• _Tâche à faire_
Pouvez-vous écrire la suite du texte sur le mot « réalisme » dans le discours politique, à partir de sa dernière phrase ?

----- Texte

Autrefois élément de distinction entre pensée de droite et pensée de gauche, le réalisme apparaît aujourd'hui comme un mot-repère traduisant la dilution, recherchée par certains, des clivages traditionnels. Omniprésent depuis quelques décennies, y compris dans les discours dits de gauche, il est devenu une injonction qui témoigne notamment de la dérive du parti socialiste.
Car le Réalisme est d’abord un mot de pouvoir, au sens où il est une arme de déconsidération massive : le brandir, c'est abolir et anéantir aussitôt toute alternative, tout discours d’opposition ; l'invoquer, c'est renvoyer immédiatement l'autre à ses idéaux, à son utopisme. Le réalisme n'admet pas la réplique. Il est donc aussi une injonction à ne pas concevoir ni à revendiquer la possibilité d’autres mondes, d’autres voies. C’est une assignation à se soumettre, à dire oui au monde tel qu’il est. Ou, désormais, au monde tel qu'il va, dissimulant, sous l'invocation du changement et de l'adaptation nécessaire, la perpétuelle reproduction du statu quo.
Des années 1930-1940 à Manuel Valls, de Michel Rocard à Emmanuel Macron, cet ouvrage se propose de mieux comprendre les usages qui fondent le pouvoir d’un mot d’ordre, un mot de et du pouvoir.

----------
----- Données de l'exercice

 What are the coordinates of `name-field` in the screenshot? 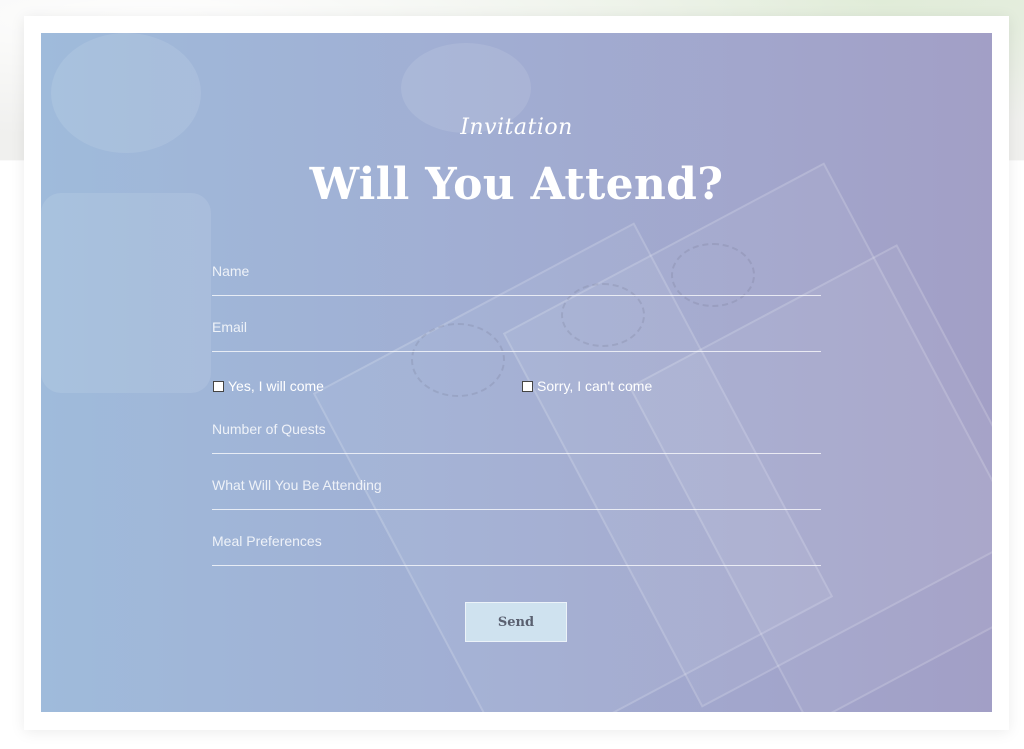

----------

• _Zone de réponse_
Deux spécialistes du langage décryptent les usages et les doctrines issus d'un mot de la vie politique devenu incontournable.
EXTRAIT
Apparu au début du XIXe siècle dans le champ de la philosophie pour désigner «l’existence du monde indépendamment de la perception du sujet », le mot
réalisme est assez récent. Son sens courant (« avoir le sens des réalités et agir en conséquence ») commence, lui, à émerger au milieu du xixe siècle, ce qui correspond globalement au développement du capitalisme lors de la première révolution industrielle.
À PROPOS DES AUTEURS
Stéphane Bikialo est Professeur de linguistique et de stylistique contemporaines à l'Université de Poitiers. Il est l'auteur de Le Réel en vitrine. Les mots et les choses à l'ère du conditionnement (à paraître).
Julien Rault est Maître de conférences en linguistique et stylistique à l’Université de Poitiers. Il est l'auteur de Poétique du point de suspension. Essai sur le signe du latent, Cécile Defaut, 2015.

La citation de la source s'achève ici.